What is needed:
Spot each line in the data below containing "navigation" and copy it.

Data for review section start

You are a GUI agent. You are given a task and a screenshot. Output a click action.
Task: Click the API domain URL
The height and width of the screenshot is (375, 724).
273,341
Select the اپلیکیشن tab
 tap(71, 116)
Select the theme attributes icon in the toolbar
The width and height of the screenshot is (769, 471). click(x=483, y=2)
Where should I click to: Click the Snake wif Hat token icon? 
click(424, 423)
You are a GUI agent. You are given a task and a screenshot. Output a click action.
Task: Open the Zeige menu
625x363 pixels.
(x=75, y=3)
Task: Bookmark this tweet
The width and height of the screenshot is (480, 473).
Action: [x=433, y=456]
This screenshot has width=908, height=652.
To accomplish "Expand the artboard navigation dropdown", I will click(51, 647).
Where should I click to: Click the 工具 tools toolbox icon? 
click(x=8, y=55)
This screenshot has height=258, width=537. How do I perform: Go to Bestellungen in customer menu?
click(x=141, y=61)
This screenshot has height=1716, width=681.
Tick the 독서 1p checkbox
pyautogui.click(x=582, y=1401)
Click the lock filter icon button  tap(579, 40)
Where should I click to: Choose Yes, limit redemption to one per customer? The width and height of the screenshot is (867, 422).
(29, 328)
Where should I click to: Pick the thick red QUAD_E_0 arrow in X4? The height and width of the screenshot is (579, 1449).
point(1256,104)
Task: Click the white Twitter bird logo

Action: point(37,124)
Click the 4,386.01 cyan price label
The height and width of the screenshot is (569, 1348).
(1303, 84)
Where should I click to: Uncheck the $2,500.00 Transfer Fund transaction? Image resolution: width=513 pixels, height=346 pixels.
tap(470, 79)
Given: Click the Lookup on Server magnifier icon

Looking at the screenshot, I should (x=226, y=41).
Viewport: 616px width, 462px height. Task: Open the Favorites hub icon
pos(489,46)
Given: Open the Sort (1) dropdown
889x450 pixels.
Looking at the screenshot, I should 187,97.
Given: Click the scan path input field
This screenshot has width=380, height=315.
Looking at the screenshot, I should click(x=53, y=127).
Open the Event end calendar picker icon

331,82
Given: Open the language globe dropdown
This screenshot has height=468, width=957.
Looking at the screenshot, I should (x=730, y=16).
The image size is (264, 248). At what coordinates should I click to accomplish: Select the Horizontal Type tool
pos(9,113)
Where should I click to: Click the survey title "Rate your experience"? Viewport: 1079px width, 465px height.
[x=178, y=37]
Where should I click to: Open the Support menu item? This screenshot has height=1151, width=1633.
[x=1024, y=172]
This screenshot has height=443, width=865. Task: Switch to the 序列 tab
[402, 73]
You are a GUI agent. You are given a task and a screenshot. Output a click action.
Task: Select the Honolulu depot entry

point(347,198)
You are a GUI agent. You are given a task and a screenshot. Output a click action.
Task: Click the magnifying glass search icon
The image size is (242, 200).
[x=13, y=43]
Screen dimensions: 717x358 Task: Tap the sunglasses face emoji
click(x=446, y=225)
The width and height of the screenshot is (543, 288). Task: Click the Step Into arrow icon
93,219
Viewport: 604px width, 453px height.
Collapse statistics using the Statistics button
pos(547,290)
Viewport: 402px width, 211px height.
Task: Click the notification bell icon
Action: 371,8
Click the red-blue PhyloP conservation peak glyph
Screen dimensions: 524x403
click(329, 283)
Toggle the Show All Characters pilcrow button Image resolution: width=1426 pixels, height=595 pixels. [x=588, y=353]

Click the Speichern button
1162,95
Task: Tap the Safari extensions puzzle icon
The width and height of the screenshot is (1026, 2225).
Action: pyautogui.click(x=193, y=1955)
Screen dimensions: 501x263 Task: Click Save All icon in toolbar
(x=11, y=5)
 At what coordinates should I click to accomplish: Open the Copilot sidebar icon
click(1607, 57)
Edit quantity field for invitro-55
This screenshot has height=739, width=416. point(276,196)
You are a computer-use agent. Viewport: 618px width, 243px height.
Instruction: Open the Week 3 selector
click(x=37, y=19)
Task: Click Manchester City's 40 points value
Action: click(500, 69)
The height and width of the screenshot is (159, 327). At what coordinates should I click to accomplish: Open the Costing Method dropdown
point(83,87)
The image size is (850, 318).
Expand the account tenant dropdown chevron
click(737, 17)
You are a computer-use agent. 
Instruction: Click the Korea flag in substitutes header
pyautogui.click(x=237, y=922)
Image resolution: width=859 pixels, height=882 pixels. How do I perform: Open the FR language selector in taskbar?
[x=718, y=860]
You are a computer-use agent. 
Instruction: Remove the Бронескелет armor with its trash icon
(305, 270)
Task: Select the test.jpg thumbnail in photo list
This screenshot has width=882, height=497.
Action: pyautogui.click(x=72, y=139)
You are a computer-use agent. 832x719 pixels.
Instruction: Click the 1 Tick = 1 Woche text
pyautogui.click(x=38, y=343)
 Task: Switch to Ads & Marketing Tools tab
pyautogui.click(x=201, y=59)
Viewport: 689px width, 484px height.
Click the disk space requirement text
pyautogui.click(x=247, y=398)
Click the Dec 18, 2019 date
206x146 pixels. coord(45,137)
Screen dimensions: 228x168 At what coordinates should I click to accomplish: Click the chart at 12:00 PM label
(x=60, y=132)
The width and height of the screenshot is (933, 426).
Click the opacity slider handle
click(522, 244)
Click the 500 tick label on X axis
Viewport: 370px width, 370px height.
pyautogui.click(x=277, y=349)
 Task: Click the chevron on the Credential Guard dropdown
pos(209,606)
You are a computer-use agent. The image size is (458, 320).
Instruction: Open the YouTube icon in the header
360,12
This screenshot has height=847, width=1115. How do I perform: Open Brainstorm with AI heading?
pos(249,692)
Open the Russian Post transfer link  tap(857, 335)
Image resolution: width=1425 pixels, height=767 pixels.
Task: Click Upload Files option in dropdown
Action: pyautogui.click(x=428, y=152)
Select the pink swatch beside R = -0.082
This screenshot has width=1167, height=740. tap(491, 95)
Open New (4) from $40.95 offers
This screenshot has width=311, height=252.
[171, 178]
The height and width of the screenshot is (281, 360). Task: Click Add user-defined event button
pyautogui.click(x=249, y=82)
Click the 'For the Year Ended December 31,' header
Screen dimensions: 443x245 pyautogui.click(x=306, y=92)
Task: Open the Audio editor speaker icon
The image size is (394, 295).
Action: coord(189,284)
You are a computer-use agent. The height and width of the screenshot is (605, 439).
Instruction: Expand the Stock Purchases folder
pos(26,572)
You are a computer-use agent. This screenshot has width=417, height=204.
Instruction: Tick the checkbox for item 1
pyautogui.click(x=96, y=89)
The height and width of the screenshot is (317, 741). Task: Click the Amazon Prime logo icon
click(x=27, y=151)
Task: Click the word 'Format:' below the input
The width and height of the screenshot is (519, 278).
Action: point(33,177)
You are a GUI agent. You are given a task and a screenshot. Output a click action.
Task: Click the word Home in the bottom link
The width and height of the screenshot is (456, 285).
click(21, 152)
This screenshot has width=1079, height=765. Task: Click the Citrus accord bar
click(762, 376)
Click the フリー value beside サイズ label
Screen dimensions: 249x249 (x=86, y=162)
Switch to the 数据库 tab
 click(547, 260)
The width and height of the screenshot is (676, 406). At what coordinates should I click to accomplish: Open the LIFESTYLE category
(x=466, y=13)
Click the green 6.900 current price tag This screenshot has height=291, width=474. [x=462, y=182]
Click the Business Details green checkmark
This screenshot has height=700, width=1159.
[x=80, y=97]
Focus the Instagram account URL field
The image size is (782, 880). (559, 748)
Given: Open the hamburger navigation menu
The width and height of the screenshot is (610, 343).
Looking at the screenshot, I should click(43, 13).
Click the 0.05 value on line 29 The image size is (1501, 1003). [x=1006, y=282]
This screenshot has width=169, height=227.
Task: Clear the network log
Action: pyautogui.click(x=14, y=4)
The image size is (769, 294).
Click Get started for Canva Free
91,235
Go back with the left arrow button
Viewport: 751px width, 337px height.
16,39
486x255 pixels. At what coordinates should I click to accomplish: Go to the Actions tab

Data for review section end

Answer box:
To accomplish "Expand the artboard navigation dropdown", I will click(51, 647).
Given: Open the hamburger navigation menu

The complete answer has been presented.